#### [Problem details]
Turn the records below into a JSON list of strings, with one string for each line. Leave out blank lines.

#### [Materials provided]
** BEGIN **

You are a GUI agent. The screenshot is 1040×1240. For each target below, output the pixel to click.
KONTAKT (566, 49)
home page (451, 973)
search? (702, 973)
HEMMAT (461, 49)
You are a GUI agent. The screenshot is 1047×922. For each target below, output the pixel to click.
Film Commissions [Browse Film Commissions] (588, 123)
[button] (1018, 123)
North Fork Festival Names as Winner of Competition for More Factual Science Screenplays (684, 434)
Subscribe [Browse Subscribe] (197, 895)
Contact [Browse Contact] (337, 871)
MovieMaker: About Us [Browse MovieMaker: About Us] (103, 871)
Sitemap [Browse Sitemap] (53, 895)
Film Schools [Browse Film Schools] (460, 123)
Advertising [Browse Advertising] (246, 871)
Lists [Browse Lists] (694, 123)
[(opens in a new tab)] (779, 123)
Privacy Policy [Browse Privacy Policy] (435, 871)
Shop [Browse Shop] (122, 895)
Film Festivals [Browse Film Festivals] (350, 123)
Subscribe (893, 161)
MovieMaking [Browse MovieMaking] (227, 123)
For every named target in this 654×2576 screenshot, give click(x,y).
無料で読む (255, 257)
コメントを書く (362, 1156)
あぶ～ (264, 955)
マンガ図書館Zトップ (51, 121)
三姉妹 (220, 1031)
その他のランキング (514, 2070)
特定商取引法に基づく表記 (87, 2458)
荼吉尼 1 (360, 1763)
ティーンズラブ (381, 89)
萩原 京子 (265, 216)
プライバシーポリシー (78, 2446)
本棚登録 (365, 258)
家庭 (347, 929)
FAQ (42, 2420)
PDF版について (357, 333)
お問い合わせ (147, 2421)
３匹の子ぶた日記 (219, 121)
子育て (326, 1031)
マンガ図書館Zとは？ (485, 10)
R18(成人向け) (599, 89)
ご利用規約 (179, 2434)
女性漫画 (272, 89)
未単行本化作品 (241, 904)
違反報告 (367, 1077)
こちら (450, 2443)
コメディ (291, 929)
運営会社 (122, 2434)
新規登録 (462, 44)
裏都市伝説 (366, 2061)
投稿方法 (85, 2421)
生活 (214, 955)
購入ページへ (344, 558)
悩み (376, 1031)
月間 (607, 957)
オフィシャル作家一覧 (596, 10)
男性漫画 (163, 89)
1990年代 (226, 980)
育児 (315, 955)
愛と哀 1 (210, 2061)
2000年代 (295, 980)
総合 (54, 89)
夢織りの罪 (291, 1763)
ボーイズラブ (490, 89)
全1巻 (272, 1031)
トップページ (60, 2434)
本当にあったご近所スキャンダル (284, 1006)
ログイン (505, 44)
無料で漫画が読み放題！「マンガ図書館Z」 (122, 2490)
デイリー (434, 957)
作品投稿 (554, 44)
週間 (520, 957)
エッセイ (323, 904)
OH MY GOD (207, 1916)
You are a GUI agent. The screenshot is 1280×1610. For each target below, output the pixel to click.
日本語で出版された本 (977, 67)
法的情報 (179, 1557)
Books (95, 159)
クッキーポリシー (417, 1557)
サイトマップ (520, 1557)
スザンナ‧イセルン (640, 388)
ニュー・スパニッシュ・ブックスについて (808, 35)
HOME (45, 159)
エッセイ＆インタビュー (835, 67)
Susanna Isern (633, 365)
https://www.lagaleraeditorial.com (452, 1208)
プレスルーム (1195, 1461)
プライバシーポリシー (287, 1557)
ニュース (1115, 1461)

** END **

#### [Problem solution]
[
  "You are a GUI agent. The screenshot is 1040×1240. For each target below, output the pixel to click.",
  "KONTAKT (566, 49)",
  "home page (451, 973)",
  "search? (702, 973)",
  "HEMMAT (461, 49)",
  "You are a GUI agent. The screenshot is 1047×922. For each target below, output the pixel to click.",
  "Film Commissions [Browse Film Commissions] (588, 123)",
  "[button] (1018, 123)",
  "North Fork Festival Names as Winner of Competition for More Factual Science Screenplays (684, 434)",
  "Subscribe [Browse Subscribe] (197, 895)",
  "Contact [Browse Contact] (337, 871)",
  "MovieMaker: About Us [Browse MovieMaker: About Us] (103, 871)",
  "Sitemap [Browse Sitemap] (53, 895)",
  "Film Schools [Browse Film Schools] (460, 123)",
  "Advertising [Browse Advertising] (246, 871)",
  "Lists [Browse Lists] (694, 123)",
  "[(opens in a new tab)] (779, 123)",
  "Privacy Policy [Browse Privacy Policy] (435, 871)",
  "Shop [Browse Shop] (122, 895)",
  "Film Festivals [Browse Film Festivals] (350, 123)",
  "Subscribe (893, 161)",
  "MovieMaking [Browse MovieMaking] (227, 123)",
  "For every named target in this 654×2576 screenshot, give click(x,y).",
  "無料で読む (255, 257)",
  "コメントを書く (362, 1156)",
  "あぶ～ (264, 955)",
  "マンガ図書館Zトップ (51, 121)",
  "三姉妹 (220, 1031)",
  "その他のランキング (514, 2070)",
  "特定商取引法に基づく表記 (87, 2458)",
  "荼吉尼 1 (360, 1763)",
  "ティーンズラブ (381, 89)",
  "萩原 京子 (265, 216)",
  "プライバシーポリシー (78, 2446)",
  "本棚登録 (365, 258)",
  "家庭 (347, 929)",
  "FAQ (42, 2420)",
  "PDF版について (357, 333)",
  "お問い合わせ (147, 2421)",
  "３匹の子ぶた日記 (219, 121)",
  "子育て (326, 1031)",
  "マンガ図書館Zとは？ (485, 10)",
  "R18(成人向け) (599, 89)",
  "ご利用規約 (179, 2434)",
  "女性漫画 (272, 89)",
  "未単行本化作品 (241, 904)",
  "違反報告 (367, 1077)",
  "こちら (450, 2443)",
  "コメディ (291, 929)",
  "運営会社 (122, 2434)",
  "新規登録 (462, 44)",
  "裏都市伝説 (366, 2061)",
  "投稿方法 (85, 2421)",
  "生活 (214, 955)",
  "購入ページへ (344, 558)",
  "悩み (376, 1031)",
  "月間 (607, 957)",
  "オフィシャル作家一覧 (596, 10)",
  "男性漫画 (163, 89)",
  "1990年代 (226, 980)",
  "育児 (315, 955)",
  "愛と哀 1 (210, 2061)",
  "2000年代 (295, 980)",
  "総合 (54, 89)",
  "夢織りの罪 (291, 1763)",
  "ボーイズラブ (490, 89)",
  "全1巻 (272, 1031)",
  "トップページ (60, 2434)",
  "本当にあったご近所スキャンダル (284, 1006)",
  "ログイン (505, 44)",
  "無料で漫画が読み放題！「マンガ図書館Z」 (122, 2490)",
  "デイリー (434, 957)",
  "作品投稿 (554, 44)",
  "週間 (520, 957)",
  "エッセイ (323, 904)",
  "OH MY GOD (207, 1916)",
  "You are a GUI agent. The screenshot is 1280×1610. For each target below, output the pixel to click.",
  "日本語で出版された本 (977, 67)",
  "法的情報 (179, 1557)",
  "Books (95, 159)",
  "クッキーポリシー (417, 1557)",
  "サイトマップ (520, 1557)",
  "スザンナ‧イセルン (640, 388)",
  "ニュー・スパニッシュ・ブックスについて (808, 35)",
  "HOME (45, 159)",
  "エッセイ＆インタビュー (835, 67)",
  "Susanna Isern (633, 365)",
  "https://www.lagaleraeditorial.com (452, 1208)",
  "プレスルーム (1195, 1461)",
  "プライバシーポリシー (287, 1557)",
  "ニュース (1115, 1461)"
]